= Samuel Turner (informer) =

Samuel Turner (1765–1807) was an Irish barrister, a Protestant supporter of the United Irishmen in Newry who in 1797 escaped to the European continent, changed loyalties, and informed the British and Irish authorities of United Irish activity and personnel in Ireland, Hamburg, and Paris.

==United Irishman==
Samuel Turner was the son of Jacob Turner of Turner's Glen, near Newry, a gentleman of good fortune in County Armagh. He was educated at Trinity College, Dublin, where he entered on 2 July 1780, graduating B.A. in 1784, and LL.D. in 1787. Turner was called to the Irish bar in 1788, but does not seem to have practised. Although no evidence has been found of his previous involvement in democratic politics, in January 1797, by his own account, Turner was admitted not only to the United Irish Society but also to its national directory. By March 1797 he was being reported to the Arthur Hill, Marquess of Downshire, as one of the three most violent agitators in the Newry district.

In April 1797 Turner enhanced his reputation as a firebrand when he challenged the Crown's commander-in-chief in Ireland, Henry Luttrell, Earl of Carhampton, to a duel after the latter had reproached him in a Newry inn with wearing United Irish colours and torn from him the offending green necktie. Carhampton apologised.

Six weeks later, however, Turner spoke to the assistant barrister for County Down, Joseph Pollock about the prospects for surrendering himself under a recent amnesty proclamation.
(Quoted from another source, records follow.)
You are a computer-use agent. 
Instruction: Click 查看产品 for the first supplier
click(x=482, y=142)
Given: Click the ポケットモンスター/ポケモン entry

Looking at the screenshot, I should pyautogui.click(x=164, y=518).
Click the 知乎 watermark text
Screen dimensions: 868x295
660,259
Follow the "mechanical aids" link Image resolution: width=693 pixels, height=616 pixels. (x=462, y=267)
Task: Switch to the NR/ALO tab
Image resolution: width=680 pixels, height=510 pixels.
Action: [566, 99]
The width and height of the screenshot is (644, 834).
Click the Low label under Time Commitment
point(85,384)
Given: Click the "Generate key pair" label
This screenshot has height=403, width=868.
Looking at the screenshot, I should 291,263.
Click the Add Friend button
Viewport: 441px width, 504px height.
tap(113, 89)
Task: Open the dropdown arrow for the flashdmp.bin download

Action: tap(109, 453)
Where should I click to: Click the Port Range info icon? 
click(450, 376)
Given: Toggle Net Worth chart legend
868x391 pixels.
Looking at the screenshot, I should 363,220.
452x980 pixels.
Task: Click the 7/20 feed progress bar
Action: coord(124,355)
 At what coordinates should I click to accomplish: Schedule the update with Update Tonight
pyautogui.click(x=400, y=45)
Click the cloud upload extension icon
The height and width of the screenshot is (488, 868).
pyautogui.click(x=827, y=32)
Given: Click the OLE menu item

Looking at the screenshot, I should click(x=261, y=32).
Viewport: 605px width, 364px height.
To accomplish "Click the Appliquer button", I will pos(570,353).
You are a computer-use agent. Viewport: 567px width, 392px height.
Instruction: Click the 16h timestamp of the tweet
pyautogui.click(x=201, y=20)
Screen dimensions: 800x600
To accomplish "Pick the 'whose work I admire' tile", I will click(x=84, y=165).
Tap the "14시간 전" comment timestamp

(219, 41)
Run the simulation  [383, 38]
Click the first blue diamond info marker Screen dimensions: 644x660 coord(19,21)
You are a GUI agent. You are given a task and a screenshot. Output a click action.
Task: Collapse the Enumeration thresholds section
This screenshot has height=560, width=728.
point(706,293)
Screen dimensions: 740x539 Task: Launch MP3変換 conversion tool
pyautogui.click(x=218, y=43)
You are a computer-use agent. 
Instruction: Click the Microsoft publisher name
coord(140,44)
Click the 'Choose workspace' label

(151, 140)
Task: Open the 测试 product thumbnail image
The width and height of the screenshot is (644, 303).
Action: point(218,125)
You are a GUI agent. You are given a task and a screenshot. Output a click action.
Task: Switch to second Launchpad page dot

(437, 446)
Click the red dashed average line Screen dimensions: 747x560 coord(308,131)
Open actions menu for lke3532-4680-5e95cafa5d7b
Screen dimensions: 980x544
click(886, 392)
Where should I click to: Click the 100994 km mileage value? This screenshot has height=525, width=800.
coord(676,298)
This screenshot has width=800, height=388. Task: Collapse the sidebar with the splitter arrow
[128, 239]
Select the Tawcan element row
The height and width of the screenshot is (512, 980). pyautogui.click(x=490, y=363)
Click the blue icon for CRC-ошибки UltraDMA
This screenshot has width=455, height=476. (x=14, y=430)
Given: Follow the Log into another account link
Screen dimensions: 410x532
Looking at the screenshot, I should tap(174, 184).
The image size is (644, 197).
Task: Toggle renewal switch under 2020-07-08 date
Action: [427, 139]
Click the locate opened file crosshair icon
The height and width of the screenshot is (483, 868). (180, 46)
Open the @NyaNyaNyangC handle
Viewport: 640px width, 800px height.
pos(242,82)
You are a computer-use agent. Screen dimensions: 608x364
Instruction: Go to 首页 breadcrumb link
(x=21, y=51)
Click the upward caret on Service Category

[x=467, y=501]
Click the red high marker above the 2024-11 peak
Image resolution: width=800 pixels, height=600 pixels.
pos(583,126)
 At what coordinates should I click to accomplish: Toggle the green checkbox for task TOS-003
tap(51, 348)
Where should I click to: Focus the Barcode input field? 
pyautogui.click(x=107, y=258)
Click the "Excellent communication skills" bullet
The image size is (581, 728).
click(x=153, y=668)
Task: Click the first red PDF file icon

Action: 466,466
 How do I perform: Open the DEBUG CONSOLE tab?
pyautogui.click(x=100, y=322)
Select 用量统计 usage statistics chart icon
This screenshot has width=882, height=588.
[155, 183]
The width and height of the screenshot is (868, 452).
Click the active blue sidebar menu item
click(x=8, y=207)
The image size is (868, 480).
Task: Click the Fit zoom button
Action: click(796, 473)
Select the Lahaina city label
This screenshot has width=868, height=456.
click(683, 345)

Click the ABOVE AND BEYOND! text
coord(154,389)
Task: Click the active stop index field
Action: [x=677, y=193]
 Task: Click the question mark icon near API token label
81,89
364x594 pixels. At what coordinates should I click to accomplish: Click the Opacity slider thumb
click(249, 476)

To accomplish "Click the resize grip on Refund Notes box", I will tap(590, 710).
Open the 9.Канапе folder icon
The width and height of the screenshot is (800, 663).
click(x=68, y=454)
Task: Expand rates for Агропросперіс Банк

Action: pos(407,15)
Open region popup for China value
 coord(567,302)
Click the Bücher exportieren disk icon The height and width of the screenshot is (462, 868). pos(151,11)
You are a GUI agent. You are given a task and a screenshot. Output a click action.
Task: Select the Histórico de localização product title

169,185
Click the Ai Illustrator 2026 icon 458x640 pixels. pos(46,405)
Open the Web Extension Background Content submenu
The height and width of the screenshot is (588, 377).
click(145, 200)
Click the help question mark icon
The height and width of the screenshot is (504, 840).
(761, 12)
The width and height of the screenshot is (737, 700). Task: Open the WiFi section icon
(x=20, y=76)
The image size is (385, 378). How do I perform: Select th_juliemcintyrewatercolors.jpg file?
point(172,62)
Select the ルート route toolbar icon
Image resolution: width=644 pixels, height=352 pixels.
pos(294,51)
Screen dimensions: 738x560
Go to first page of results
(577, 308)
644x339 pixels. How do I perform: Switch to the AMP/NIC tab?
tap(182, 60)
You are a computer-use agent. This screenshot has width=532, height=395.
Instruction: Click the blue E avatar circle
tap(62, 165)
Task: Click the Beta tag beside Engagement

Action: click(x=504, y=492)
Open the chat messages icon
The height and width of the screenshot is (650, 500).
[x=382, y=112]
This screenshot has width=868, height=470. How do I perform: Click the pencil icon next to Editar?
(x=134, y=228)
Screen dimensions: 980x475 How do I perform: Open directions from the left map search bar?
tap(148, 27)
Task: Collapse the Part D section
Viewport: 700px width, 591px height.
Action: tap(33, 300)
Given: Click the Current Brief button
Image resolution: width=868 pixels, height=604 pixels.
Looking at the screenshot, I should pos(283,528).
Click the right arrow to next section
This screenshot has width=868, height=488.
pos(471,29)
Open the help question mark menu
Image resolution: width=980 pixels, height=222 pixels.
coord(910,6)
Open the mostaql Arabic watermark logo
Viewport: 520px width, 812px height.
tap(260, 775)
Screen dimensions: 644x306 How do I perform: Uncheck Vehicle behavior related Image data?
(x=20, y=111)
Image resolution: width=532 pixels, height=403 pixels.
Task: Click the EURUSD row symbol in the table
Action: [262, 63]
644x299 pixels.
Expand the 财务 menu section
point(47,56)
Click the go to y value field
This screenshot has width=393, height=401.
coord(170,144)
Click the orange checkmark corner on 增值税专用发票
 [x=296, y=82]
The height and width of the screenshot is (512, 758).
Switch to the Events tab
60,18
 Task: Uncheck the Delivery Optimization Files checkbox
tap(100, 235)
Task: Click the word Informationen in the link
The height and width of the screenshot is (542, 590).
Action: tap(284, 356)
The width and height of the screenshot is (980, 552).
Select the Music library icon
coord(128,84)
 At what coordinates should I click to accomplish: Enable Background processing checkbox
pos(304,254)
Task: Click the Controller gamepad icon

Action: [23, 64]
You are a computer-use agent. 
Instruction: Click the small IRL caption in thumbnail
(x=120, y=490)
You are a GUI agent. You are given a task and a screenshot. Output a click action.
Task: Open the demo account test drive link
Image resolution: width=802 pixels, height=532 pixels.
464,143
Outwardly still loyal to the United Irish, at the beginning of June Turner was one of the five who represented Ulster at a meeting of United Irishmen in Dublin to consider their state of preparedness for an uprising and reception of a French expedition. Like other Ulster leaders, threatened with arrest, he soon fled to the Continent joining other United Irish fugitives in the German free city of Hamburg. In the late summer of 1797, he visited Paris where he met the foreign minister, Talleyrand. On his return to Hamburg the French ambassador, Jean Frédéric Reinhard, gave him a passport enabling him to go to London and meet both with Lord Edward FitzGerald, who was at the head of the United Irish national directory, and Downshire.

==Continental informer==
To Downshire, Tuner offered to tell all he knew of the United Irish naming 22 or 23 of "the principal and active leaders" in the United Irish directory in the opening months of 1797. Though he had joined the democratic movement from patriotic motives he explained that he now saw that "the object of the papists was the ruin and destruction of the country and the establishment of a tyranny far worse than what was complained of by the reformers". Money was also a consideration. He wrote to Downshire asking if "Mr Pitt [the British Prime Minister] may let me have a cool five-hundred". In mid-November 1797 Turner returned to Hamburg as a double agent.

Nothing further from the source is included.